Jocelyn Benson is the Dean of Wayne State University Law School in Detroit, Michigan, where she was appointed in December 2012 at the age of 35, becoming the youngest woman to lead a top 100 law school in United States history. Jocelyn is a co-founder of the Military Spouses of Michigan and a board member of the Southern Poverty Law Center. She was the Democratic Party’s nominee for Michigan Secretary of State in the November 2010 election and is the author of “State Secretaries of State: Guardians of the Democratic Process.”
Benson graduated magna cum laude from Wellesley College, where she founded the now-annual Women in American Political Activism conference and was the first student to be elected to serve in the governing body for the town of Wellesley, Massachusetts.
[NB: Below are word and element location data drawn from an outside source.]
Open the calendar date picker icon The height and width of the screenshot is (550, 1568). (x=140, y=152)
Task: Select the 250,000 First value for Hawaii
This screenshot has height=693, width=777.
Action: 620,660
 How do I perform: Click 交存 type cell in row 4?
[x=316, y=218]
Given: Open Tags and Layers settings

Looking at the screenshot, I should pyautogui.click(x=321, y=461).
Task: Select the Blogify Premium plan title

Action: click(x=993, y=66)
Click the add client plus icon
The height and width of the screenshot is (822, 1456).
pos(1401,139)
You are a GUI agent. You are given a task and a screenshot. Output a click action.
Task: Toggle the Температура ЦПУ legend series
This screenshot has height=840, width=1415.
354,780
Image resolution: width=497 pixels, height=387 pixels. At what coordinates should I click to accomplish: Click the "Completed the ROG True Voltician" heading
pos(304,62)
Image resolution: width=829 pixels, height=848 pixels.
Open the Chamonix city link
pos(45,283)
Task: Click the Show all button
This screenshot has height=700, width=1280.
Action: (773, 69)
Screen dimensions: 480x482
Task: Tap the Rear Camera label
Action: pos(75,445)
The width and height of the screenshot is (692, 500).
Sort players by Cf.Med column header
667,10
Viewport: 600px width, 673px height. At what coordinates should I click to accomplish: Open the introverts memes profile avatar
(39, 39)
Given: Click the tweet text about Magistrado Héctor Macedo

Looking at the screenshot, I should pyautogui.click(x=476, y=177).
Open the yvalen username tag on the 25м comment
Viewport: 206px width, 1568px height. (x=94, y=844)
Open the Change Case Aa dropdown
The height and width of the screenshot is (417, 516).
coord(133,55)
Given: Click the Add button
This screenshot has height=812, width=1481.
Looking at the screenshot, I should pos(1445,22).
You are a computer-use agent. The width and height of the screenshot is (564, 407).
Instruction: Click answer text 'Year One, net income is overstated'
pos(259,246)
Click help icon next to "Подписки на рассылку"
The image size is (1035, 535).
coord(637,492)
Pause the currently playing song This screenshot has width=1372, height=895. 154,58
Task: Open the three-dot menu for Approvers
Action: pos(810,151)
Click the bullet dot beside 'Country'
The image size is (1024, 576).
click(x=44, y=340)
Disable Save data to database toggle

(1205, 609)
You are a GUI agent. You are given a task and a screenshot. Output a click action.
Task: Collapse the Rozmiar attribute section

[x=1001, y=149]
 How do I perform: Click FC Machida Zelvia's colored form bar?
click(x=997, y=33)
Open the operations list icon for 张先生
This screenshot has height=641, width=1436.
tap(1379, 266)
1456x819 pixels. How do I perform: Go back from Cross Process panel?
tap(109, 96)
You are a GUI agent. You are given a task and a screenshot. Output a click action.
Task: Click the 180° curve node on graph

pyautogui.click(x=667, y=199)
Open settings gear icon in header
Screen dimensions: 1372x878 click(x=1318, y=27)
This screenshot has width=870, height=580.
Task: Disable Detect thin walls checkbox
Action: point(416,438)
She subsequently earned her Master’s in Sociology as a Marshall Scholar at Magdalen College, Oxford, in the United Kingdom, conducting research into the sociological implications of white supremacy and neo-Nazism. Prior to attending law school, Benson also lived in Montgomery, Alabama, where she worked for the Southern Poverty Law Center as an investigative journalist, researching white supremacist and neo-Nazi organizations. Benson has also worked as a summer associate for voting rights and election law for the NAACP Legal Defense and Educational Fund, and as a legal assistant to Nina Totenberg at National Public Radio.
Benson received her J.D. from Harvard University Law School, where she was a general editor of the Harvard Civil Rights-Civil Liberties Law Review.